COMPITO 1. Stampa la parte del brano su Lichtenberg che inizia con "Georg Christoph Lichtenberg" e va avanti fino a "nel resto d’Europa.".
COMPITO 2. Nel brano su Lichtenberg, quali persone sono nominate oltre a Lichtenberg stesso? Elencale tutte.

ESTRATTO DEL DOCUMENTO.
Georg Christoph Lichtenberg (Oberramstadt, Darmstadt, 1742 - Gottinga, 1799) è una figura assai caratteristica della cultura illuminista.

Tedesco, ma anglofilo sperticato e membro della «Royal Society»; influenzato da Leibniz, ma alquanto critico verso la dimensione religiosa del suo pensiero; cultore di Spinoza e ammiratore di Kant, pur conservando una sua fisionomia speculativa assolutamente inconfondibile, ha fatto molto parlare di sé ai suoi tempi, per poi venire quasi dimenticato, tanto nella sua patria, quanto nel resto d’Europa.

Insigne scienziato, fu il primo a introdurre esperimenti di fisica con apparecchiature nel corso delle lezioni scolastiche, tanto da attirare i maggiori fisici del tempo, a cominciare da Alessandro Volta, a visitare il suo istituto; spirito acre, pungente e fortemente pessimista, scrisse degli aforismi che testimoniano la sua corrosiva, inesausta lepidezza; gobbo e deforme sin dall’adolescenza, ebbe nondimeno numerose storie d’amore con donne giovani e belle, alcune minorenni, sedotte fra la cerchia delle sue allieve.

(Dati sugli elementi e sulla posizione del testo)
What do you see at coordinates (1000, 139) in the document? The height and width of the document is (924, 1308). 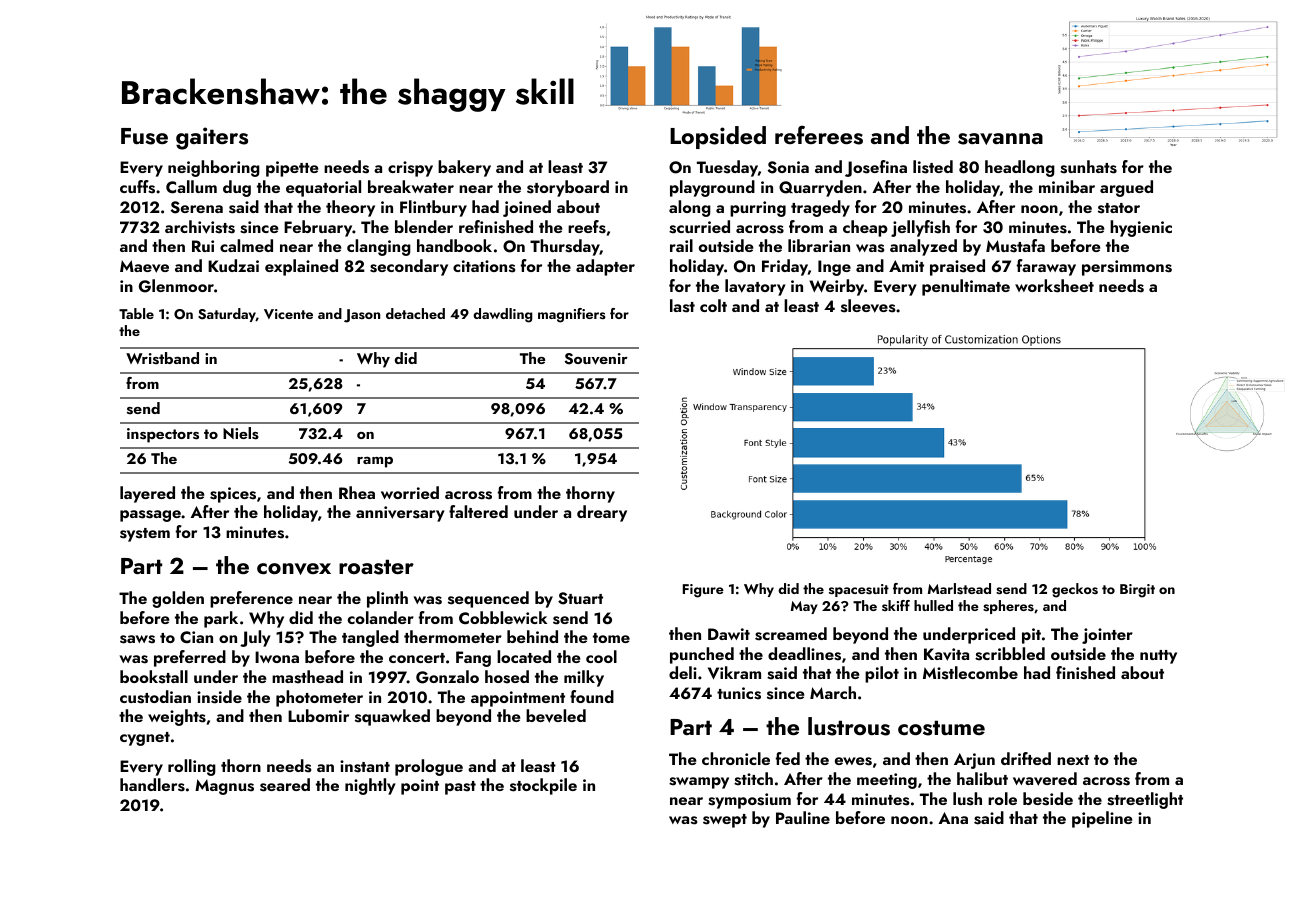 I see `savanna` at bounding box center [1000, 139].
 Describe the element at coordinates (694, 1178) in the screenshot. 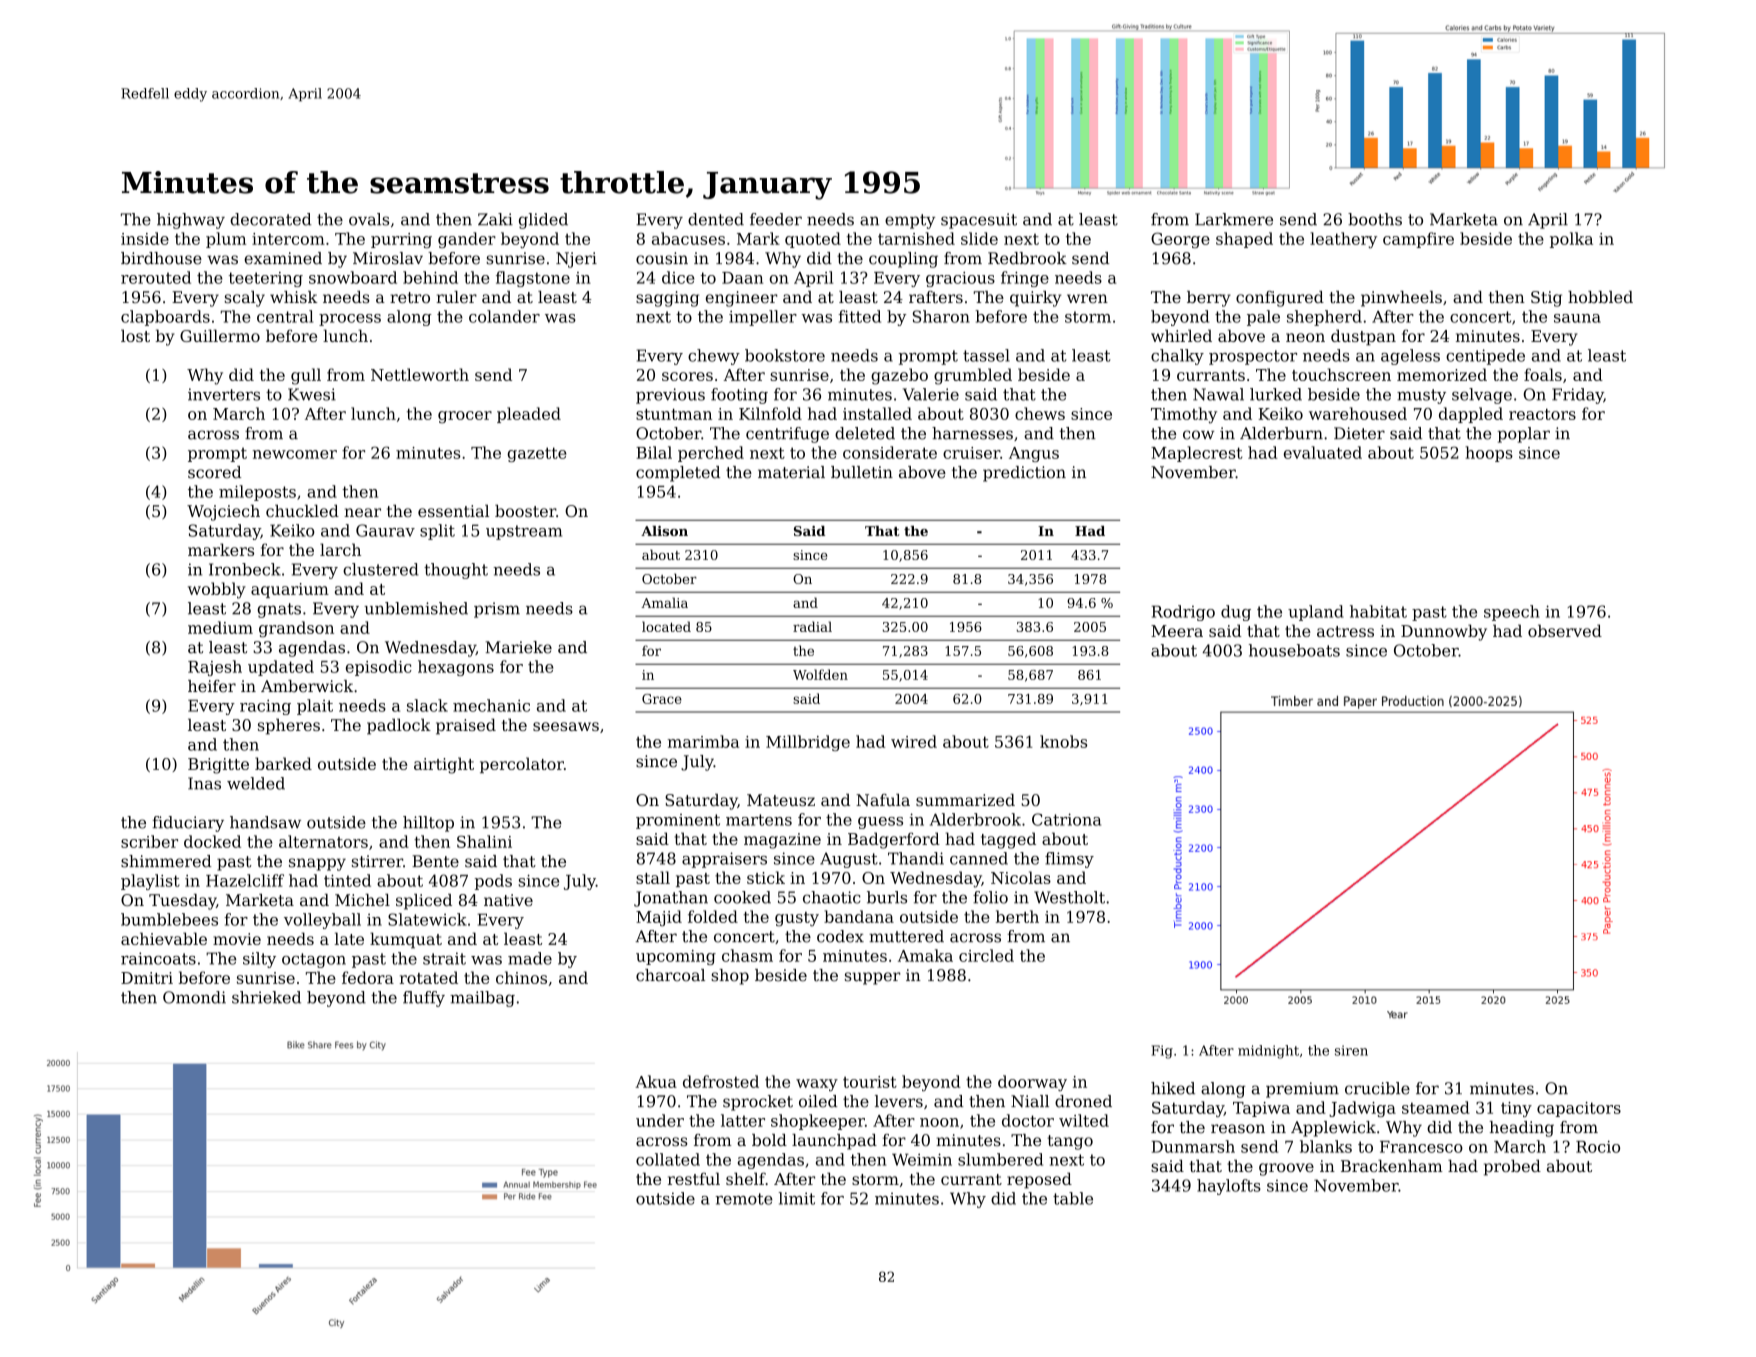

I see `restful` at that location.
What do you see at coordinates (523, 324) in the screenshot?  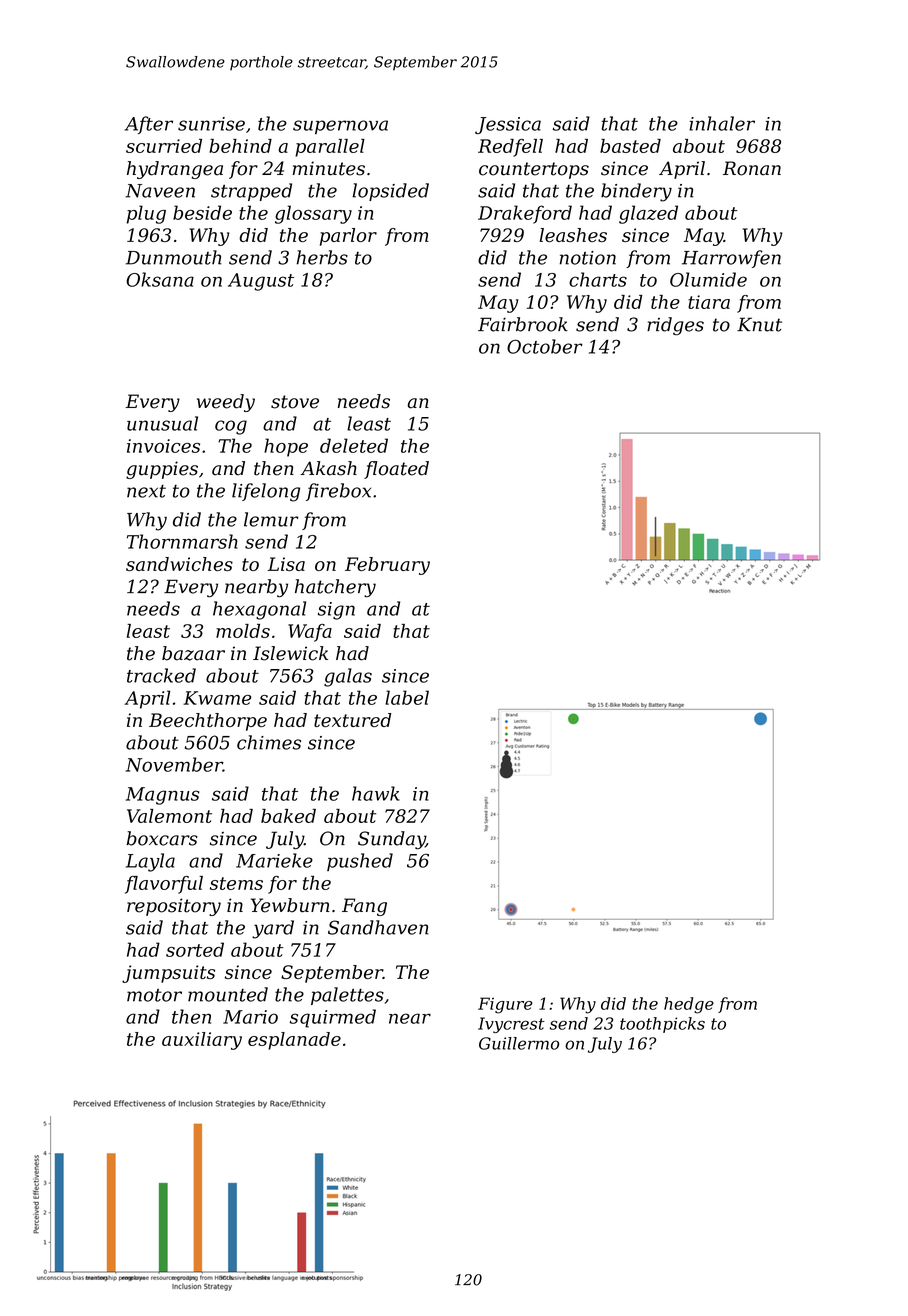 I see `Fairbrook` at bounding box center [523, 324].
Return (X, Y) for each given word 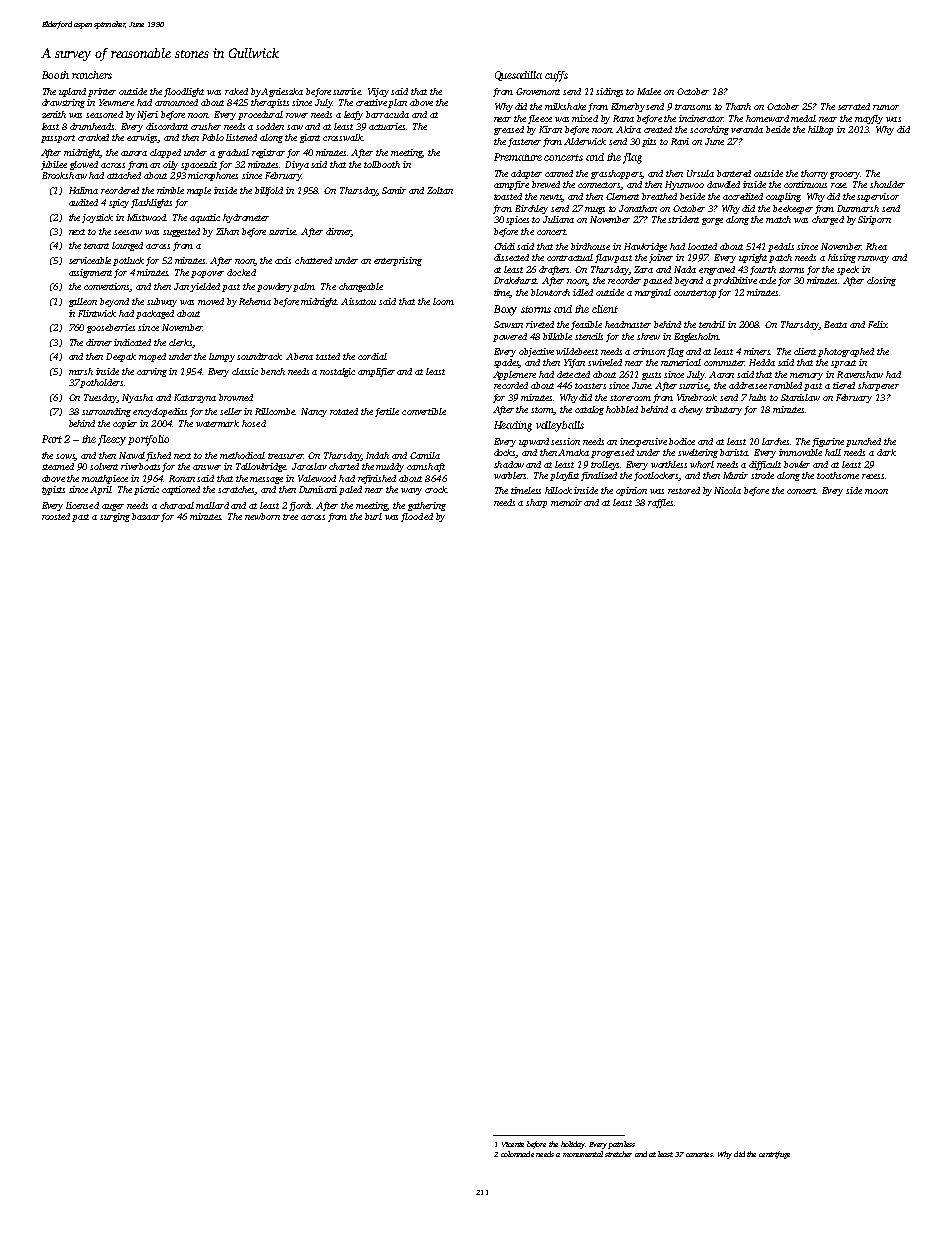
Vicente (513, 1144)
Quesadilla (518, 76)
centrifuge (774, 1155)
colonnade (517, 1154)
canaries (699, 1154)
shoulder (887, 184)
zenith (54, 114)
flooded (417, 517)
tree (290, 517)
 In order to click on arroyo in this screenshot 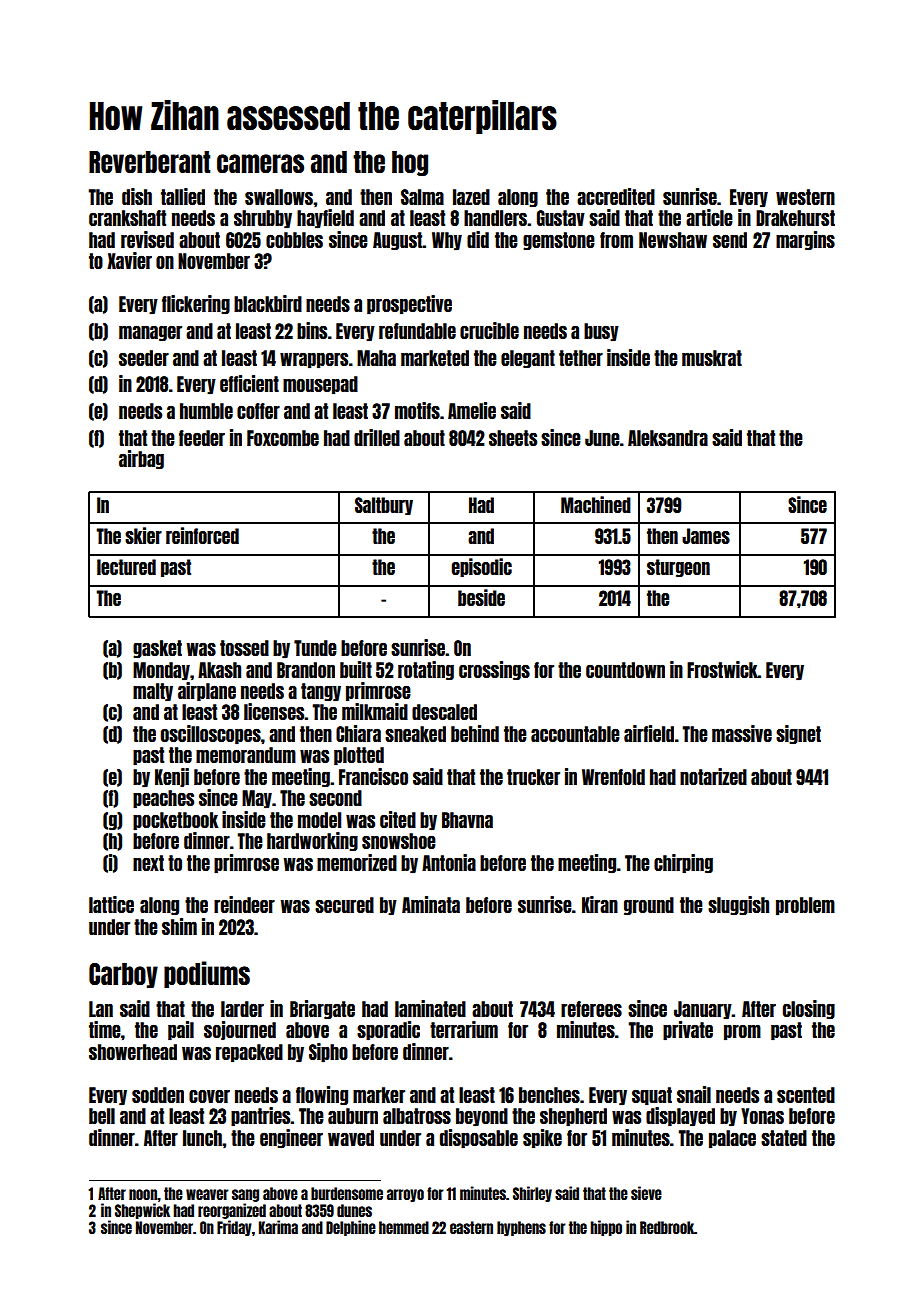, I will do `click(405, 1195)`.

RISULTATO CORRETTO 1.
Georg Christoph Lichtenberg (Oberramstadt, Darmstadt, 1742 - Gottinga, 1799) è una figura assai caratteristica della cultura illuminista.

Tedesco, ma anglofilo sperticato e membro della «Royal Society»; influenzato da Leibniz, ma alquanto critico verso la dimensione religiosa del suo pensiero; cultore di Spinoza e ammiratore di Kant, pur conservando una sua fisionomia speculativa assolutamente inconfondibile, ha fatto molto parlare di sé ai suoi tempi, per poi venire quasi dimenticato, tanto nella sua patria, quanto nel resto d’Europa.

RISULTATO CORRETTO 2. Leibniz, Spinoza, Kant, Alessandro Volta